Table of Contents
Oxford Nanopore Sequencing Data Files
File Types
Your files from Oxford Nanopore Technologies (ONT) sequencing are not quite as straightforward as for Illumina sequencing. The format depends on the type of experiment.
BAM Files
If capturing base modifications is necessary for your sequencing you will receive your data as unaligned BAM files.
FASTQ Files
If your experiment doesn't require the capture of base modifications, you will receive gzip compressed FASTQ files.
Pod5 Files
Pod5 is a proprietary format developed by Oxford Nanopore. It can be considered an intermediate format, but can also be reprocessed in a way that the Illumina intermediate files cannot. Thus we always deliver the Pod5 files as produced by the sequencer with the BAM or FASTQ data.
File Naming
The ONT data files have an additional component to them, here referred to as <hash>. This is an arbitrary hexadecimal number generated by the sequencer and put into the run identifier. For example, in 20240521_1826_1C_PAW28166_38d23152 the hash is 38d23152. This is required because an ONT run can be stopped and restarted with the same pool and flowcell, and in such a case the files produced would overwrite one another on the FTP site and when downloaded with clarity-tools.jar.
In all other respects, the files will be named using the same pattern as files from Illumina sequencing:
<SLX>.<barcode>.<flowcell>.<hash>.s_<lane>.r_<read>.bam <SLX>.<barcode>.<flowcell>.<hash>.s_<lane>.md5sums.txt <SLX>.<flowcell>.<hash>.s_<lane>.lostreads.bam <SLX>.<flowcell>.<hash>.s_<lane>.lostreads.md5sums.txt
It is more likely that there is no barcoding on the PromethION than on the Illumina instruments, in which case the files will be:
<SLX>.NoIndex.<flowcell>.<hash>.s_<lane>.r_<read>.bam <SLX>.NoIndex.<flowcell>.<hash>.md5sums.txt
The Pod5 files are delivered in a TAR file. The structure inside this file is the directory structure of the run's pod5 directory.
<SLX>.<flowcell>.<hash>.s_<lane>.pod5.tar <SLX>.<flowcell>.<hash>.s_<lane>.pod5.tar.md5sums.txt
File Retention
This section is only relevant for CRUK-CI researchers. External users of the service will be able to retrieve their files from the FTP site for thirty days as normal.
Thus far we keep CRUK-CI groups' sequencing data in the archive forever. This is not going to be completely the case for ONT sequencing.
We will keep the BAM or FASTQ files indefinitely.
The Pod5 files will be kept only until the tier two storage fills up and we need to move older runs to the archive. This is a minimum of one month and normally a maximum of seven months, depending on the volume of data coming out of the sequencing service. If you want to keep the Pod5 files for longer, it is your responsibility to take a copy and arrange your own storage for them.

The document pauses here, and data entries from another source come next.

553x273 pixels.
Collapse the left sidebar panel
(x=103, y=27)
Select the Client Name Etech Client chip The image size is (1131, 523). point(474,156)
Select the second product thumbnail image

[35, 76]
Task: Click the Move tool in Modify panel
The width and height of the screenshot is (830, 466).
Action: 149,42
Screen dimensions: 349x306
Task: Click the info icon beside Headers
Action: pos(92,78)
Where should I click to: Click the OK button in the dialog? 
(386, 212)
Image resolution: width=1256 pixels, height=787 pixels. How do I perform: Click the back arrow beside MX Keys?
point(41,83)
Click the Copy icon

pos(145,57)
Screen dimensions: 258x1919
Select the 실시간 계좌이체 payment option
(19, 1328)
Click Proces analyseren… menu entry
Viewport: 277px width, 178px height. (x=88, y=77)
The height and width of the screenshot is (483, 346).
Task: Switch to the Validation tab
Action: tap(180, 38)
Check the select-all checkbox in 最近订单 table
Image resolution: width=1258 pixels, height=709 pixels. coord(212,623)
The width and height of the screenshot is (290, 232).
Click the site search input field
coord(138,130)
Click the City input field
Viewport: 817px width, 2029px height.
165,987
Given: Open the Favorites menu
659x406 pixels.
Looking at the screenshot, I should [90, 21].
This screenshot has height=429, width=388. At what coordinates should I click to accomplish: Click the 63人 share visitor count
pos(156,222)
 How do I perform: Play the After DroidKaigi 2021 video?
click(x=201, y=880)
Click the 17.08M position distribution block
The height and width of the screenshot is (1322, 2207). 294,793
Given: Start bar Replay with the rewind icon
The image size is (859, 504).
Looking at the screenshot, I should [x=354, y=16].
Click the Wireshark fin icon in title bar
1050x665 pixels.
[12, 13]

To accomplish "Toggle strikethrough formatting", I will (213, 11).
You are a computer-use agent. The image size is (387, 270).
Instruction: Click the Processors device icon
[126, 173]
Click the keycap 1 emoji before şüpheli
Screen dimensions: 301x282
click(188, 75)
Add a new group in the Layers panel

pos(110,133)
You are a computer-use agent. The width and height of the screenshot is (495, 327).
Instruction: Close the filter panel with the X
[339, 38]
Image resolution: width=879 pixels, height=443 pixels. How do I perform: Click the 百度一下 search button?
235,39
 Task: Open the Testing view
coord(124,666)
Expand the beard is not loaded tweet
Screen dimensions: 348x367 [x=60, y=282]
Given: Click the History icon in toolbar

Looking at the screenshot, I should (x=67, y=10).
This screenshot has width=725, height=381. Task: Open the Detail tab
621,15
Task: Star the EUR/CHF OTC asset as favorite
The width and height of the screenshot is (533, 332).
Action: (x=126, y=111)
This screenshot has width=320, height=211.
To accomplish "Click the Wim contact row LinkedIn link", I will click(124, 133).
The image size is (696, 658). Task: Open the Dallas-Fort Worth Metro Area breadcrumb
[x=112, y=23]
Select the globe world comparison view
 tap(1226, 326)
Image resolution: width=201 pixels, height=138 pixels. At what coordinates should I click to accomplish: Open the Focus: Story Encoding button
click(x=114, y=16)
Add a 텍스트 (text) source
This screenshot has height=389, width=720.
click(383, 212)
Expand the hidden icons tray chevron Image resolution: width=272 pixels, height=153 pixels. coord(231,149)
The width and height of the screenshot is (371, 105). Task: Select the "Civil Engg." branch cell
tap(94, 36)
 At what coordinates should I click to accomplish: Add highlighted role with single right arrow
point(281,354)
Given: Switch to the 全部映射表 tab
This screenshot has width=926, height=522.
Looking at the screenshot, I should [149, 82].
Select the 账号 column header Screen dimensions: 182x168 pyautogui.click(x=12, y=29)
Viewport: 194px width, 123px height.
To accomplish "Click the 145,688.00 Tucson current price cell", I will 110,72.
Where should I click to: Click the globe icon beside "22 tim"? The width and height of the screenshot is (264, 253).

You should consider that they will be available for a month: they might be around longer, but they may not.
The Pod5 files are large: typically nine times the size of the equivalent BAM. It is not practical to keep these files in the archive just in case they might be needed later.
Supporting Tools
Oxford Nanopore have produced a library for reading and processing Pod5 files. The documentation for this library is https://pod5-file-format.readthedocs.io and its home on Github is https://github.com/nanoporetech/pod5-file-format.
The library comes with some Python tools around the C++ core that allow you to manipulate the files. There is one shortcoming in the tool set though: the ability to easily split a large Pod5 file into chunks of a fixed size (by number of reads). We have created a tool for this job, which is available at https://github.com/crukci-bioinformatics/pod5split.